Smith, a University Professor of anthropology and biological sciences, was named as a Fellow for his “distinguished contributions to the field of human evolution, particularly for research into the biology, behavior, and culture of Neandertals and early modern humans.” He will be honored at the AAAS Fellows Forum during the 2019 AAAS Annual Meeting in Washington, D.C., in February.

Internationally recognized for his work with Neandertals and the broader issue of modern human origins, Smith created the Assimilation Model, which recognizes Africa as the region of origin for modern humans. His work has been primarily based on fossil evidence, and supported with the recent DNA sequencing of the Neandertals. As DNA evidence confirmed Smith’s 40-year-old theories, interest in his work has increased, which resulted in attention from media such as The New York Times.

image of a skull

Smith argued from his study of ancient bones that some Neandertal elements are assimilated into the larger, human gene pool. DNA testing proved him right.

For his distinguished research, Smith has been honored with the William King Medal from the National University of Ireland, Galway; the Gabriel Ward Lasker Award from the American Association of Physical Anthropologists; the Dragutin Gorjanović-Kramberger Medal from the Croatian Academy of Arts and Sciences; and as a Distinguished Lecturer for the Central States Anthropological Society. He has published extensively, and his work is included in the UNESCO World Heritage Papers. Smith helped to develop a Smithsonian Institution exhibit exploring what it means to be human, and is also a past president of the American Association of Physical Anthropologists.

“This richly deserved recognition for Dr. Smith is a reflection of his prolific research as well as his ability to relate his work to the general public,” said Associate Vice President of Research and Graduate Studies John Baur. “For the past decade, he has served as an outstanding representative of the Department of Anthropology and Sociology and Illinois State University.”

Smith joined the Illinois State faculty in 2008, and was named a University Professor in 2013.  He received his Ph.D. from the University of Michigan.

For this year’s AAAS honor, Smith joins fellow scientists from the Massachusetts Institute of Technology, Harvard Medical School, the Argonne National Laboratory, Johns Hopkins University, and the Max Planck Institute for the Science of Light in Germany.

Past AAAS Fellows from Illinois State included: Dale E. Birkenholz, 1965; D. Reed Jensen, 1967; Richard R. Bond, 1968; and Edward B. Jelks, 1969.

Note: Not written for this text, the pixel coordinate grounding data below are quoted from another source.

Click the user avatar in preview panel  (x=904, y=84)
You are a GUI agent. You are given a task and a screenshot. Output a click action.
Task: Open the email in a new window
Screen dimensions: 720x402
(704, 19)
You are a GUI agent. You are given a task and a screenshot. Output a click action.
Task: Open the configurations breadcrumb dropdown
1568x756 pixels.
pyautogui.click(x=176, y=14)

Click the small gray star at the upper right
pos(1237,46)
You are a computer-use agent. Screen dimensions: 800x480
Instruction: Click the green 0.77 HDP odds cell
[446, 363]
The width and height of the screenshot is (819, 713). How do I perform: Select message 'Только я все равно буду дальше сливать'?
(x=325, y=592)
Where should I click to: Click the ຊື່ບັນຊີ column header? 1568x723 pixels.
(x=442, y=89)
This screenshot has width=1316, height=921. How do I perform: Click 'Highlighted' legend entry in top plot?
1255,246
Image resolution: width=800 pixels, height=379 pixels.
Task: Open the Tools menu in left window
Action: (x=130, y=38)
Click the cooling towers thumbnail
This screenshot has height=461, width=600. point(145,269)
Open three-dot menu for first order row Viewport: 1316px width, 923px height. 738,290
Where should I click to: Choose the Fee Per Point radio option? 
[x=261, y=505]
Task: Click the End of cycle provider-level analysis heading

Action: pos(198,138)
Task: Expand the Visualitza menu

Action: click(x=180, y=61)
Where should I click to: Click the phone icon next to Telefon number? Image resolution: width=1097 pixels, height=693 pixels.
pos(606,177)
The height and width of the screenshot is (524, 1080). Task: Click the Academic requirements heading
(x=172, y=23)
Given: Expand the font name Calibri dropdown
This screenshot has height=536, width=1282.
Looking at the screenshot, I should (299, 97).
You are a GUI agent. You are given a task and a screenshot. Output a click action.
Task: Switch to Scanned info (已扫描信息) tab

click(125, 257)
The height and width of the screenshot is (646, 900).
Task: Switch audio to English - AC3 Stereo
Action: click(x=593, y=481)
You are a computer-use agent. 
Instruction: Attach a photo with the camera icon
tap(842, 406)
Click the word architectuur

The American Association for the Advancement of Science is the world’s largest general scientific society and publisher of the journal Science as well as Science Translational Medicine, Science Signaling, a digital, open-access journal, Science Advances, Science Immunology, and Science Robotics. The AAAS was founded in 1848 and includes nearly 250 affiliated societies and academies of science, serving 10 million individuals.